Under Title IX, educational institutions may be held liable for "deliberate indifference to known acts of harassment," of one student by another, Davis v. Monroe Cnty. Bd. of Educ., 526 U.S. 629, 643, 119 S.Ct. 1661, 143 L.Ed.2d 839 (1999), or of a student by a teacher. Gebser v. Lago Vista Indep. Sch. Dist., 524 U.S. 274, 290-91, 118 S.Ct. 1989, 141 L.Ed.2d 277 (1998). For a school to be held liable for such harassment, it must be "deliberately indifferent to sexual harassment, of which [it] had actual knowledge, that is so severe, pervasive, and objectively offensive that it can be said to deprive the victims of access to the educational opportunities or benefits provided by the school." Davis, 526 U.S. at 650, 119 S.Ct. 1661. The peer harassment forming the basis for a Title IX claim must also, of course, be "gender-oriented." Id. at 651, 119 S.Ct. 1661.
Here, Nungesser claims that Columbia was deliberately indifferent to what he asserts was gender-based harassment by Sulkowicz, a fellow student, that was condoned by Bollinger and Kessler.
Nungesser's argument rests on a logical fallacy.

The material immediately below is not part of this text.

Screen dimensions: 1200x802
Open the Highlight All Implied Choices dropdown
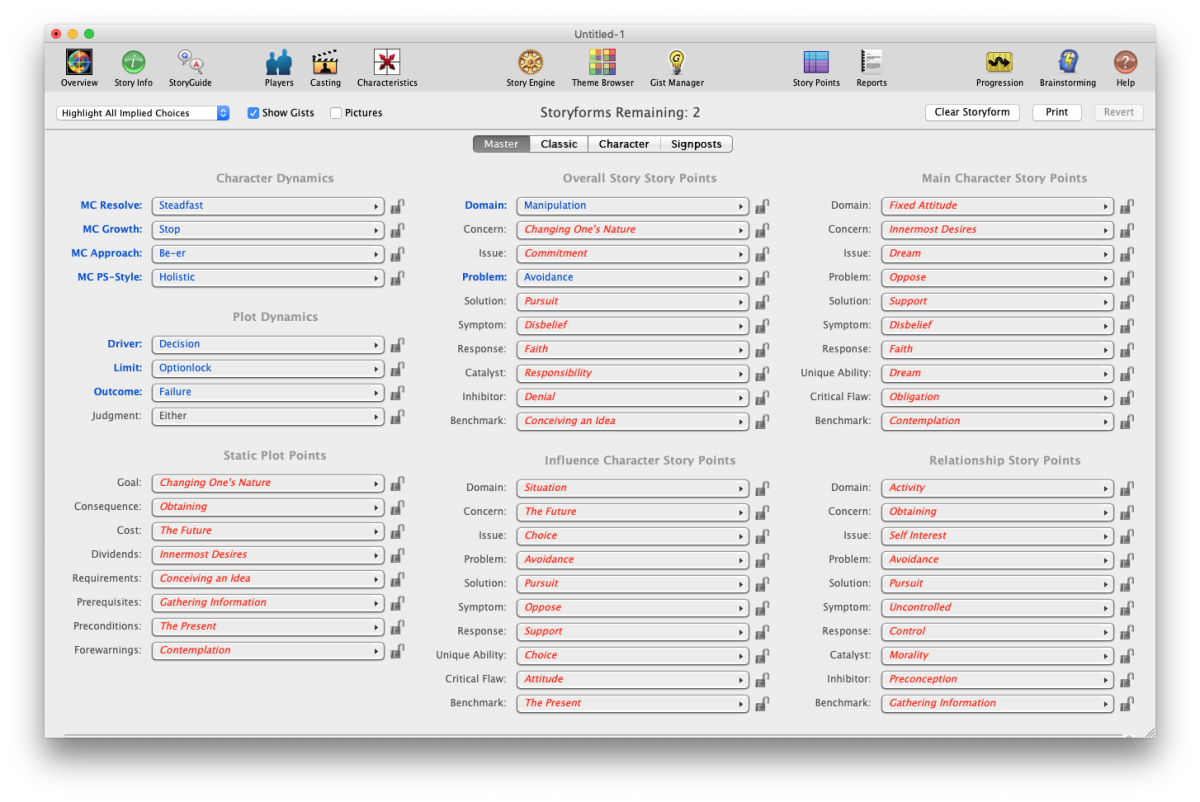(142, 112)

Title IX prohibits discrimination "on the basis of sex." The word sex has two distinct meanings: "(1) The sum of the peculiarities of structure and function that distinguish a male from a female organism; gender. (2) Sexual intercourse." BLACK'S LAW DICTIONARY 1583 (Bryan Garner, et al., eds., 10th ed. 2014).
"On the basis of sex," as used in Title IX, refers to one's status, not to whether the underlying conduct was sexual in nature. "[T]he natural meaning of the phrase `on the basis of sex' is on the basis of the plaintiff's sex.... Even within Title VII of the Civil Rights of 1964 itself, Congress used the phrase `on the basis of sex' as shorthand for discrimination `on the basis of such individual's sex.'" Jackson v. Birmingham Bd. of Educ., 544 U.S. 167, 185, 125 S.Ct. 1497, 161 L.Ed.2d 361 (2005) (Thomas, J., dissenting). Thus, "[t]he mere fact that sexual harassment proceedings have as their subject sexual behavior and speech does not itself implicate sex discrimination...." Haley v. Virginia Commonwealth Univ., 948 F.Supp. 573, 579 (E.D.Va.1996).
Harassment, "even harassment between men and women" is not automatically considered to be gender-based discrimination "merely because the words used have sexual content or connotations." Oncale v. Sundowner Offshore Servs., Inc., 523 U.S. 75, 80, 118 S.Ct. 998, 140 L.Ed.2d 201 (1998). In order to be considered gender-based harassment, the harassing conduct must "support an inference of discrimination on the basis of sex." Id.; see also Bowman v. Shawnee State Univ., 220 F.3d 456, 464 (6th Cir.2000) (holding plaintiff was not subjected to a hostile environment for purposes of Title VII because "[w]hile he may have been subject to intimidation, ridicule, and mistreatment, he
That the accusations against Nungesser involved an act of sex does not mean they were motivated by his gender. Nungesser distills his argument to a sentence in his opposition brief: "falsely accusing a male of being a `rapist' ... is inherently gender based and was directed to Nungesser as a male." Opp. Br. 11. As an initial matter, the Court rejects the assumption that calling someone a rapist, falsely or not, is inherently gendered.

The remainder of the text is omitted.